The Graham-Cassidy bill would take federal money spent on the Medicaid program for the poor and disabled, as well as subsidies to help Americans buy private insurance, and divvy it up to the states in block grants. Advocates say that would give states more discretion to manage their own healthcare schemes.
Although the CBO has not yet fully assessed the bill’s effects, independent analyses indicate it would fundamentally redistribute federal healthcare money, generally with Republican-leaning states benefiting and Democratic-leaning states losing, largely because a majority of the states that opted to expand Medicaid under Obamacare were Democratic-leaning.
A Washington Post-ABC News opinion poll said Americans prefer Obamacare to the Graham-Cassidy alternative by 56 percent to 33 percent.
Graham said in a statement he was not giving up. “We press on,” he said.
Shares of health insurers turned up after McCain announced his oppositions. Centene ended 1.6 percent higher while Humana closed up 0.2 percent, reversing earlier losses.

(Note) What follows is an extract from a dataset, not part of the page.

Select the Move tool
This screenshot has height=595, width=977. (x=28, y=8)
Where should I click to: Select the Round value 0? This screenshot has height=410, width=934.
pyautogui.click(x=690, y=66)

State-by-state impacts from Graham-Cassidy would vary, the Axios news website reported on Friday, citing a study by the Centers for Medicare and Medicaid Services (CMS), the unit of the Department of Health and Human Services that oversees Medicaid and the Obamacare program.
The CMS study found that by 2026, Alaska would lose 38 percent of its federal funding for insurance subsidies and Medicaid; Arizona would lose 9 percent; Maine would gain 44 percent; Ohio would lose 18 percent; and West Virginia would lose 23 percent, Axios reported.

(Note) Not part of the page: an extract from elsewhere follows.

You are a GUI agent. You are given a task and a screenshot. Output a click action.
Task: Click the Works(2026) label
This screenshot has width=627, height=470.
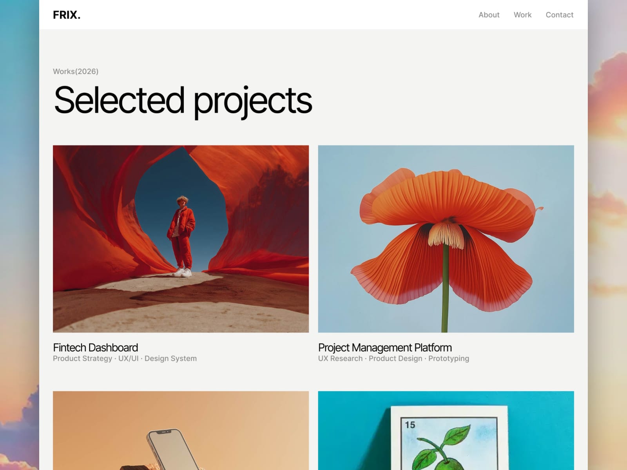[76, 71]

These states are home to Republican senators who are under pressure on healthcare. Both of Alaska’s Republican senators, Lisa Murkowski and Dan Sullivan, are still on the fence over Graham-Cassidy.
The CMS had no immediate comment on the Axios report.
Besides McCain, Kentucky’s Rand Paul is the only other Republican senator who has publicly said he opposes the bill.
Maine’s Susan Collins said she was leaning against the bill, the Portland Press-Herald newspaper reported on Friday. Kansas’ Jerry Moran is also undecided.
No Democrats support the bill.
To pass Graham-Cassidy, the Republicans need at least 50 votes in the 100-seat Senate, which they control 52-48, with Vice President Mike Pence casting a potential tie-breaking vote.
The insurance industry, hospitals, medical advocacy groups such as the American Medical Association, American Heart Association and American Cancer Society, the AARP advocacy group for the elderly and consumer activists oppose the bill.
The Center on Budget and Policy Priorities, a liberal think tank in Washington, estimated the bill would cause more than 30 million people to lose insurance.